== Exercise description ==
Could you write out every entry exactly as it stands?

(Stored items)
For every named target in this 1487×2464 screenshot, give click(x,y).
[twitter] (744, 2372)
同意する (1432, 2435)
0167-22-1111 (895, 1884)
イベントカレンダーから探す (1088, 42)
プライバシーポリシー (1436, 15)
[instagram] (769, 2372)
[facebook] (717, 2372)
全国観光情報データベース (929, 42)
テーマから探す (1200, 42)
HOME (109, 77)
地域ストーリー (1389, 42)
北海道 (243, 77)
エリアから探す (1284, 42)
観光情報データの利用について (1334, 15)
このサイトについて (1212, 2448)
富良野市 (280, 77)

== Written answer ==
For every named target in this 1487×2464 screenshot, give click(x,y).
[twitter] (744, 2372)
同意する (1432, 2435)
0167-22-1111 (895, 1884)
イベントカレンダーから探す (1088, 42)
プライバシーポリシー (1436, 15)
[instagram] (769, 2372)
[facebook] (717, 2372)
全国観光情報データベース (929, 42)
テーマから探す (1200, 42)
HOME (109, 77)
地域ストーリー (1389, 42)
北海道 (243, 77)
エリアから探す (1284, 42)
観光情報データの利用について (1334, 15)
このサイトについて (1212, 2448)
富良野市 (280, 77)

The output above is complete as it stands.